Early Overview

This page contains an early overview of the Program Repository work. It tries to explain the thinking behind and the structure of the repository.

Program Repository

This document describes a program repository which provides a common data store to record output from the compiler (the information that would traditionally be contained in an object or bytecode file) as well as a means by which other tools, such as debugger or profiler, can annotate the program or cache supplementary information.
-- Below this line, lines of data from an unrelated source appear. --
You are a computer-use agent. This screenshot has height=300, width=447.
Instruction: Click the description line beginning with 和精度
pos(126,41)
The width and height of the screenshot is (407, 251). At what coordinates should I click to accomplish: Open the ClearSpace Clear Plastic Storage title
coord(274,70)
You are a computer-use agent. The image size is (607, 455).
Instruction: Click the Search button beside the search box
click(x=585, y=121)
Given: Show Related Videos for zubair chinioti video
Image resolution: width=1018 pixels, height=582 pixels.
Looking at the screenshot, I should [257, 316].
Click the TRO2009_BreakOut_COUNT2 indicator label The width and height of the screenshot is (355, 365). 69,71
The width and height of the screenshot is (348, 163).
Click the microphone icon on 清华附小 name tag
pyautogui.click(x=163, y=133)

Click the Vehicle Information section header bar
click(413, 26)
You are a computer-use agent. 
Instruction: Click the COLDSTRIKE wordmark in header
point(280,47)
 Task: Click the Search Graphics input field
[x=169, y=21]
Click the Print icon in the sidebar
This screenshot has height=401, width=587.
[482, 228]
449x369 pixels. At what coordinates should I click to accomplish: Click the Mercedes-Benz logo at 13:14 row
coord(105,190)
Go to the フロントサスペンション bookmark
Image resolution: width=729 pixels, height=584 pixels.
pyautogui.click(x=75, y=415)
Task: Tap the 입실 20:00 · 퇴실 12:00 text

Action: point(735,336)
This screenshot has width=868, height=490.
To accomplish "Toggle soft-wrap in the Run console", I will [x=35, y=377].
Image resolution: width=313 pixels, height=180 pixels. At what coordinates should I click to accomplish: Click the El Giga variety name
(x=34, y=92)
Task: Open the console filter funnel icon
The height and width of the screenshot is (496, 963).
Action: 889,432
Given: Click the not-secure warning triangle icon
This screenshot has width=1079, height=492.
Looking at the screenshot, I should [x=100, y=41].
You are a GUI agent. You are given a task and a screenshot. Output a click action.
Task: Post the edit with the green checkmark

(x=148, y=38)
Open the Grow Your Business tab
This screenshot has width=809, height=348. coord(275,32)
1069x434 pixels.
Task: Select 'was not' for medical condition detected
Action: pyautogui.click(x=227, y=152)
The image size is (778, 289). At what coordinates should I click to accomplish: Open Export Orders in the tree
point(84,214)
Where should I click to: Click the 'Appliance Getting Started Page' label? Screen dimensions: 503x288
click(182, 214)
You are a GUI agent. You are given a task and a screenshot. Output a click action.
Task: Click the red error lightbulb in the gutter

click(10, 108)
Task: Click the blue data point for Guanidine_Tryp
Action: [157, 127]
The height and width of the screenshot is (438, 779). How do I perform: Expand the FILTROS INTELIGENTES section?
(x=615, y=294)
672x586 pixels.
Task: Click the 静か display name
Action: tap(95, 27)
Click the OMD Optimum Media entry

The repository may be queried and incrementally updated to enable:

The compiler to avoid optimization and code-generation for functions and data that are unchanged between builds.
The linker to build an image from individual functions and data objects by following the edges that form the program graph.
The debugger to directly access debugging metadata produced by the compiler.
The linker may use the repository to record additional metadata necessary to support incremental linking.
Other tools — a profiler or debugger for example — may also access the repository to discover and record information which then be consumed by any of the others.

Important design constraints for the repository are:

Existing program source code should be supported without change.
As far as possible, existing build systems should be unaffected; the repository's effect should be felt through reduced turnaround times but should be otherwise largely transparent.
It should not require additional configuration or installation processes.

Program Fragments

A program fragment (or simply fragment) is the basic unit from which programs are composed; it is a single, self contained, vertex in the digraph that forms the program. In C++, this is equivalent to an individual definition: a single free, member, or template function or data object with static or thread storage duration. A fragment is made up of a collection of sections where each section holds a specific type of data or metadata. Metadata necessary for language support (such as exception handling or virtual method tables as well as for debugging or incremental linking), or dynamically captured data (such as profiling or coverage information) are bundled in the fragment along with native code and/or bytecode. This logical association with the originating source code definition is explicitly preserved.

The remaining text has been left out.